Work instruction | Word for word, repeat the records, leaving every picture behind.

Dataset records |
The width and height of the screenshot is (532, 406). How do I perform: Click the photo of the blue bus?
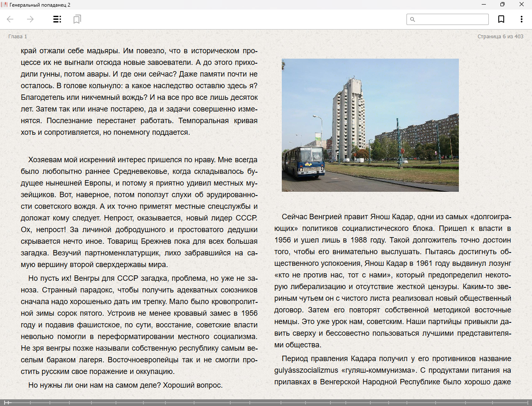click(370, 125)
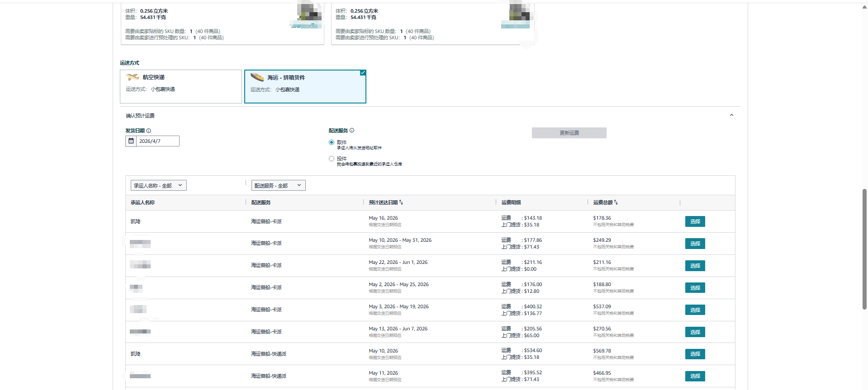The height and width of the screenshot is (390, 868).
Task: Click the info icon next to 发货日期
Action: (149, 131)
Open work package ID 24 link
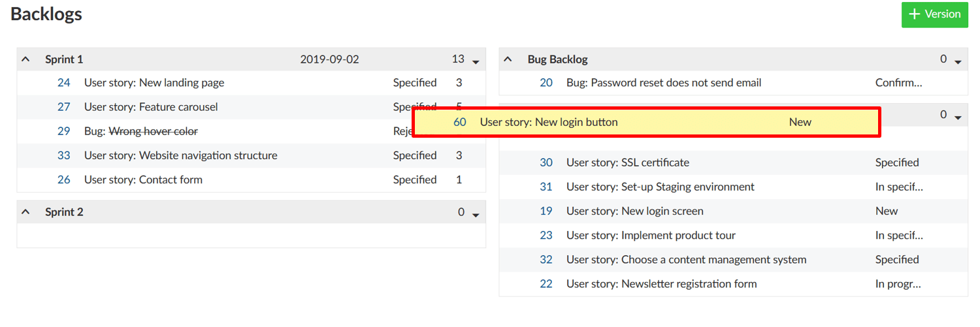The height and width of the screenshot is (327, 980). (x=63, y=83)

Expected output |
The width and height of the screenshot is (532, 406). How do I perform: Click the photo of the blue bus?
click(370, 125)
The height and width of the screenshot is (390, 868).
Task: Click the info icon next to 发货日期
Action: (149, 131)
Open work package ID 24 link
The height and width of the screenshot is (327, 980). (x=63, y=83)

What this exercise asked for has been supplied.